Given instruction: How many of the rows below contain the word "vertical"? Reply with the number alone.

Entries on locating words and elements:
::::::::::

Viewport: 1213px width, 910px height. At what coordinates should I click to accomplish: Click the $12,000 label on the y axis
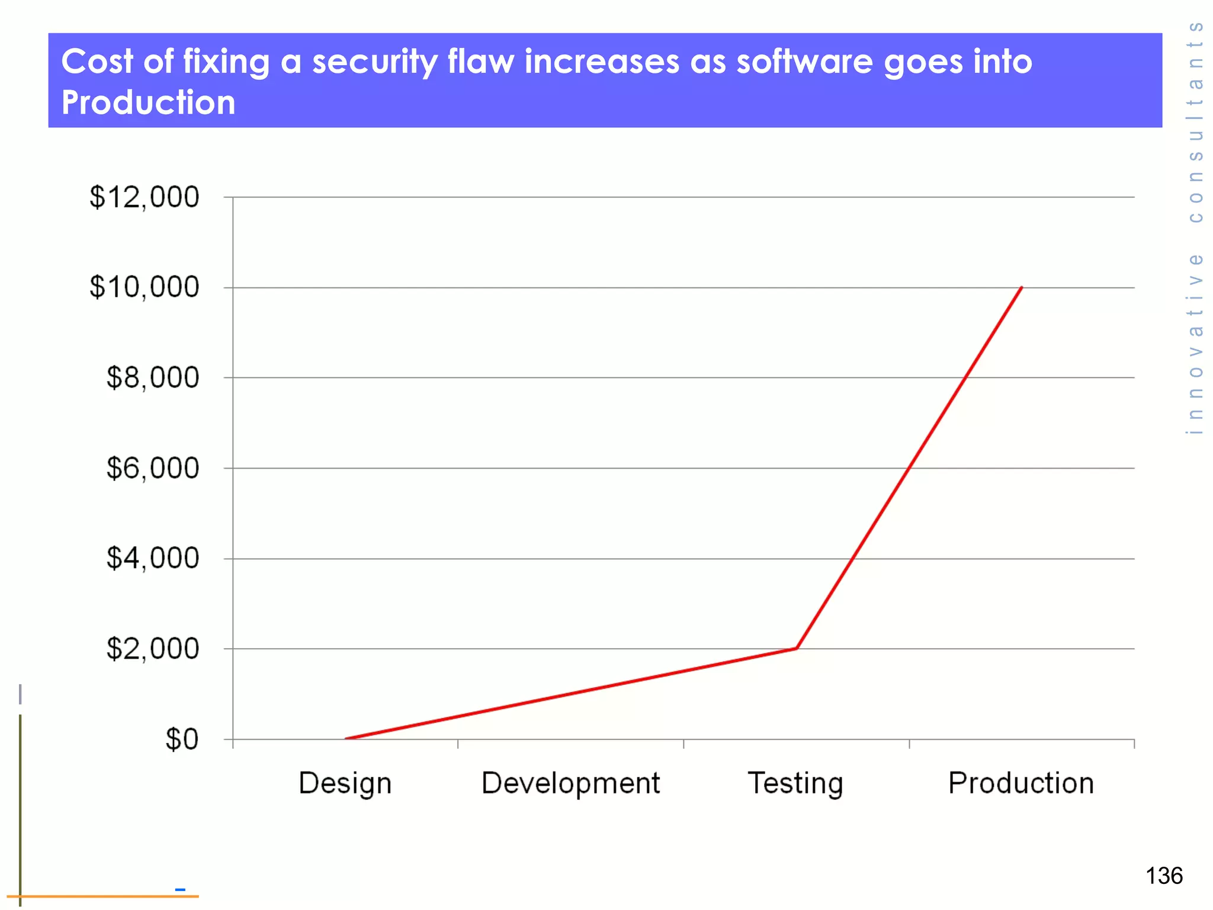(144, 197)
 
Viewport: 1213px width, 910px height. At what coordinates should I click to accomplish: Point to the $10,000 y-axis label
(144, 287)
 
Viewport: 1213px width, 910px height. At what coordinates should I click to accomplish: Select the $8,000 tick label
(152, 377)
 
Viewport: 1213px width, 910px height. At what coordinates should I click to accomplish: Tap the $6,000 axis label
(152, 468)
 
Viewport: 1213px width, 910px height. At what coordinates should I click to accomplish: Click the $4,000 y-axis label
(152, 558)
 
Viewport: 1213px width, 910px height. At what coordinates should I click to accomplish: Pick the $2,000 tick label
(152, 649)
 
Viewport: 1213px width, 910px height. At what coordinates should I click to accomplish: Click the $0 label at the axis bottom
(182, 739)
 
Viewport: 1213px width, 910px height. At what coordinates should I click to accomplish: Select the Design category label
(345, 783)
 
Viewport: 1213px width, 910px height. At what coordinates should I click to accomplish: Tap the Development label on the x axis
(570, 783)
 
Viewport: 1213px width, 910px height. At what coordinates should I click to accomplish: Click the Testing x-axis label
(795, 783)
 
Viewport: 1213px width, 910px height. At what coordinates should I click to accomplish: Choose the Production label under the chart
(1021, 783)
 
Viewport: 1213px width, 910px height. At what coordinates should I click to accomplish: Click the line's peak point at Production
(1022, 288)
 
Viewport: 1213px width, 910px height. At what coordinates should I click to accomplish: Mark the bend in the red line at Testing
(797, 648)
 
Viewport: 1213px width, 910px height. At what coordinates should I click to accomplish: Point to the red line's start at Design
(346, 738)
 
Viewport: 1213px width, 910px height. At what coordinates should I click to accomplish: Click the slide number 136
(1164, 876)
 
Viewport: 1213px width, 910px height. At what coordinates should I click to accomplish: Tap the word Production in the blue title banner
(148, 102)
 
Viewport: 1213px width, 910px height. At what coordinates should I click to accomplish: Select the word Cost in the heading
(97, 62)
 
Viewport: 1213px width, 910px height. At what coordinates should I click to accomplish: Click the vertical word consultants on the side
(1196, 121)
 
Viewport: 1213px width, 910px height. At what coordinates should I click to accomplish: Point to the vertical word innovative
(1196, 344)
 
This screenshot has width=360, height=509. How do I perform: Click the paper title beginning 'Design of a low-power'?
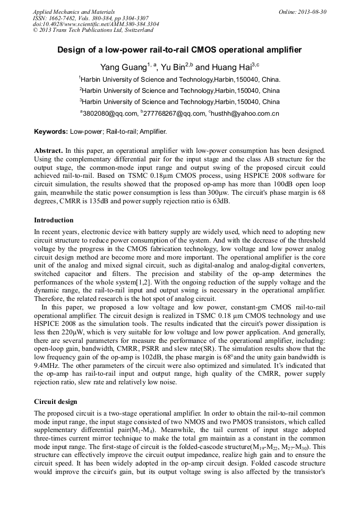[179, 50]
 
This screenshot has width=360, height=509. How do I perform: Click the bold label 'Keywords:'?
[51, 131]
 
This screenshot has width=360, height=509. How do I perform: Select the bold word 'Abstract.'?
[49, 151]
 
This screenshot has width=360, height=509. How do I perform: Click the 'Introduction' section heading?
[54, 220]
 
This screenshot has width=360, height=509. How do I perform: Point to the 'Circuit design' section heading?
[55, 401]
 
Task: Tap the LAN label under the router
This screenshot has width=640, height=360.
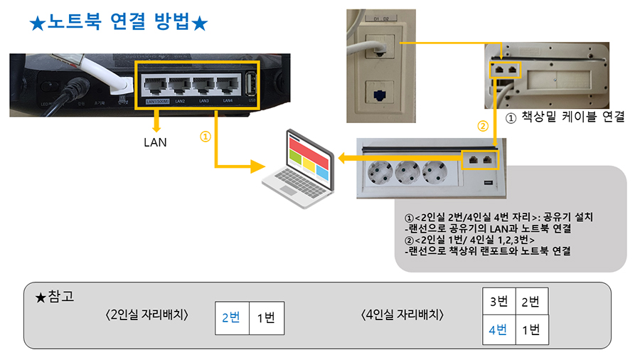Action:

::::::::::

Response for this exercise: 2